47% of US employment at risk in coming 20 years

A quantitative study on the future of employment has some interesting findings. Somewhat shocking to those who kept their head in the sand.

 According to our estimates around 47 percent of total US employment is in the high risk category. We refer to these as jobs at risk – i.e. jobs we expect could be automated relatively soon, perhaps over the next decade or two.

Our model predicts that most workers in transportation and logistics occupations, together with the bulk of office and administrative support workers, and labour in production occupations, are at risk. These findings are consistent with recent technological developments documented in the literature. More surprisingly, we find that a substantial share of employment in service occupations, where most US job growth has occurred over the past decades (Autor and Dorn, 2013), are highly susceptible to computerisation. Additional support for this finding is provided by the recent growth in the market for service robots (MGI, 2013) and the gradually diminishment of the comparative advantage of human labour in tasks involving mobility and dexterity (Robotics-VO, 2013).

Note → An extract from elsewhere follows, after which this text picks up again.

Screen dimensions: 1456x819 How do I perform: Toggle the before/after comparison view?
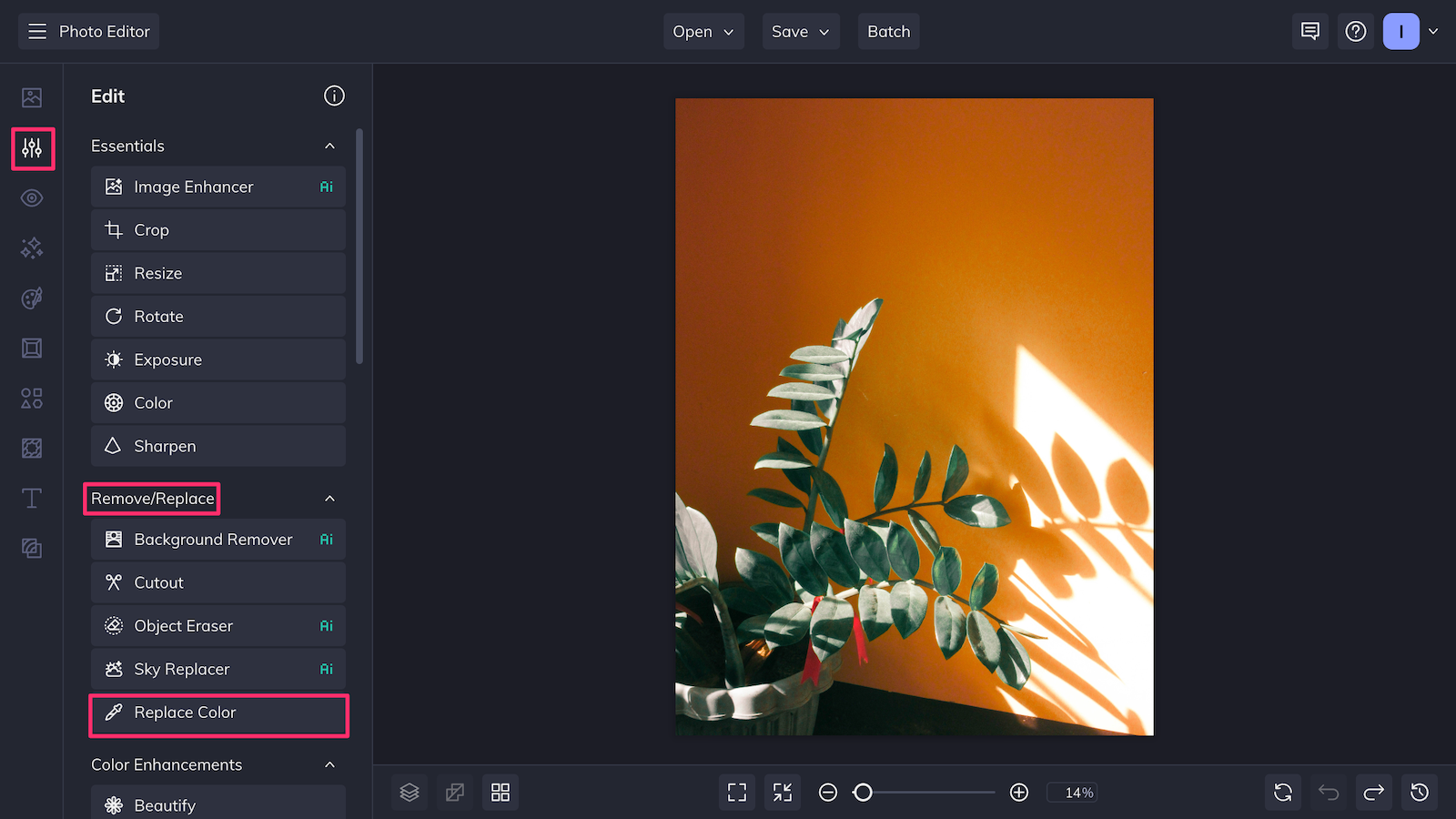click(x=454, y=792)
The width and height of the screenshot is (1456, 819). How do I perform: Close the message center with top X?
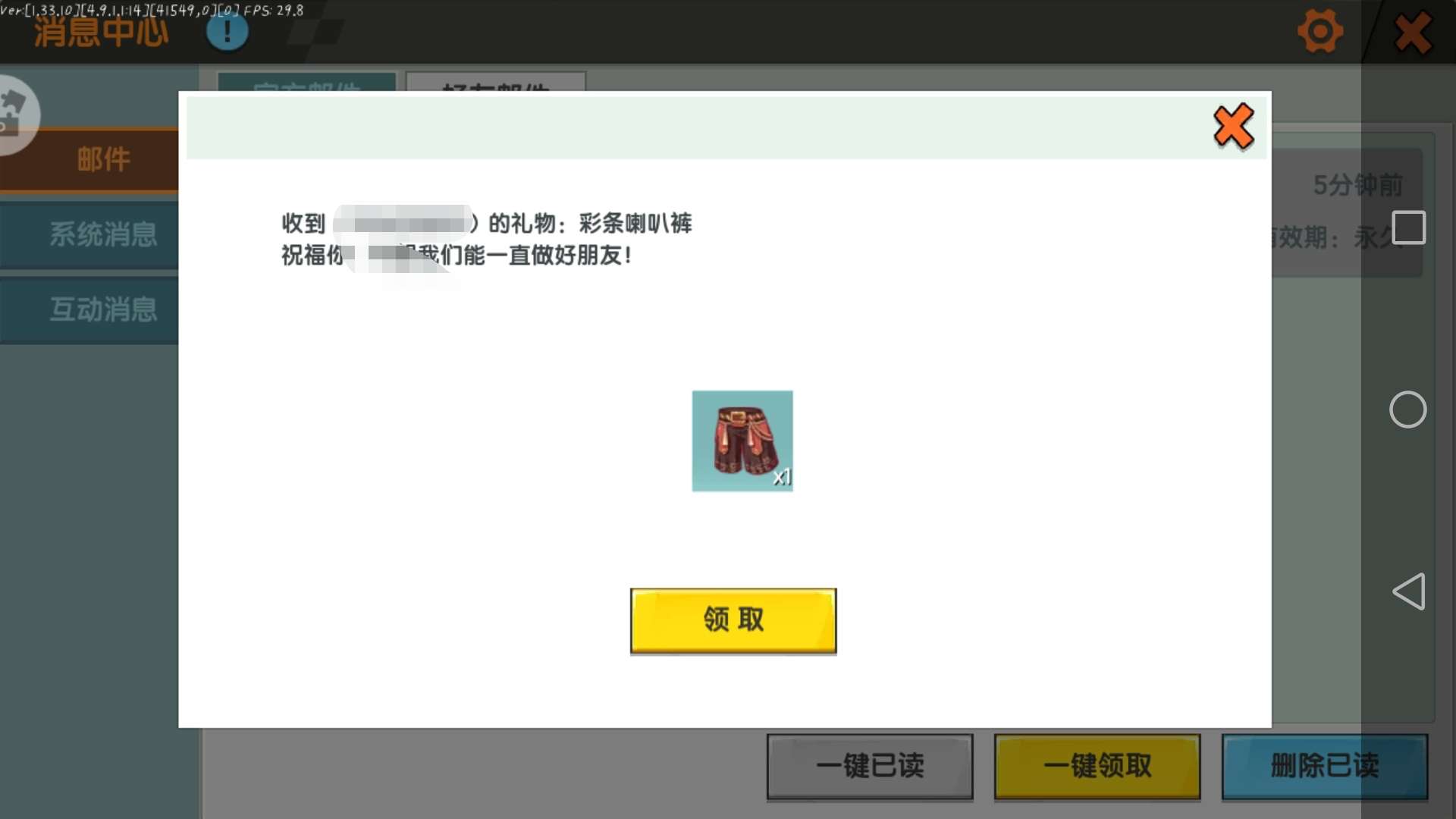(x=1413, y=33)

Our findings thus imply that as technology races ahead, low-skill workers will reallocate to tasks that are non-susceptible to computerisation – i.e., tasks requiring creative and social intelligence. For workers to win the race, however, they will have to acquire creative and social skills.

Same is likely to apply for jobs in the EU.  In my opinion the best we can do is set up an unconditional basic income for all. And work on proof of humanness, a turing test that is extremely hard to break.